Leave the images out. Give every line below again, precisely.

(Screenshot grounding data)
Content starts

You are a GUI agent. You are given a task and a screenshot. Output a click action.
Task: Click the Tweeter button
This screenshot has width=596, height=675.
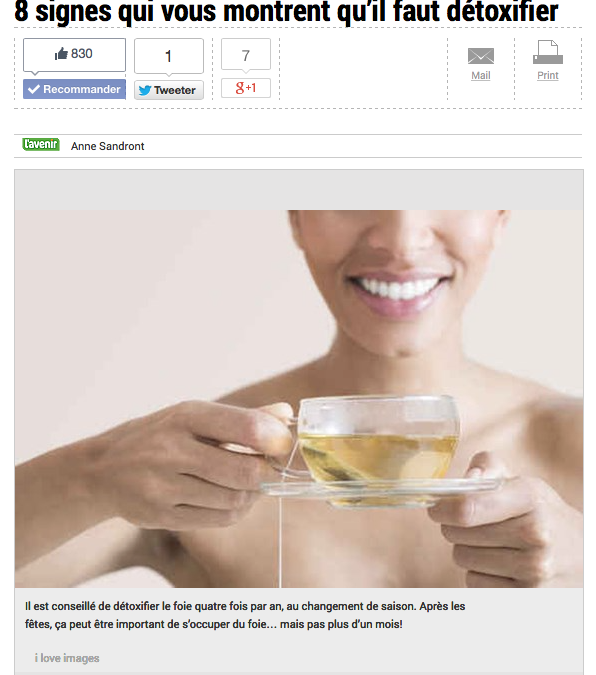click(x=169, y=90)
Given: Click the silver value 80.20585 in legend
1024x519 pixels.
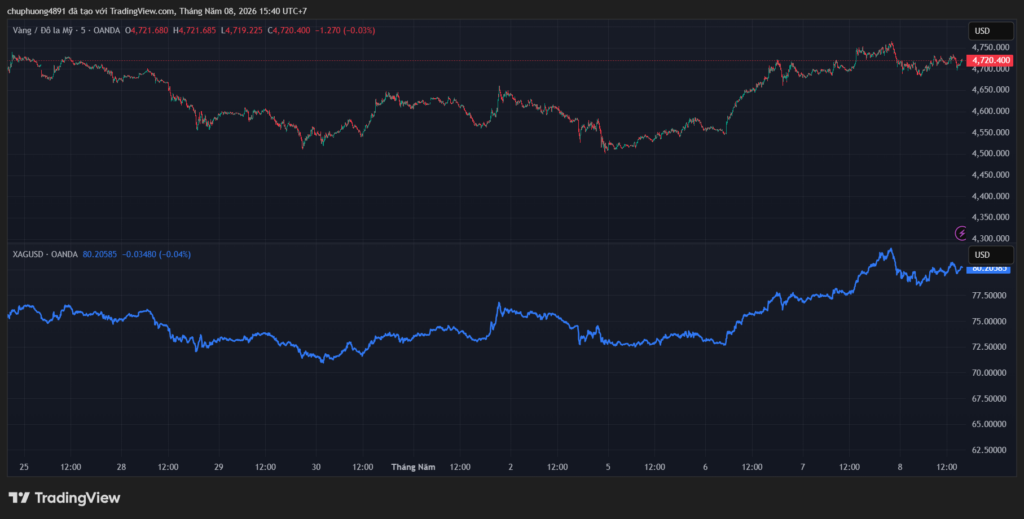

Content ends

* **Solution for this task**:
You are a GUI agent. You are given a task and a screenshot. Output a click action.
Task: Click the Tweeter button
This screenshot has width=596, height=675.
click(x=169, y=90)
Given: Click the silver value 80.20585 in legend
1024x519 pixels.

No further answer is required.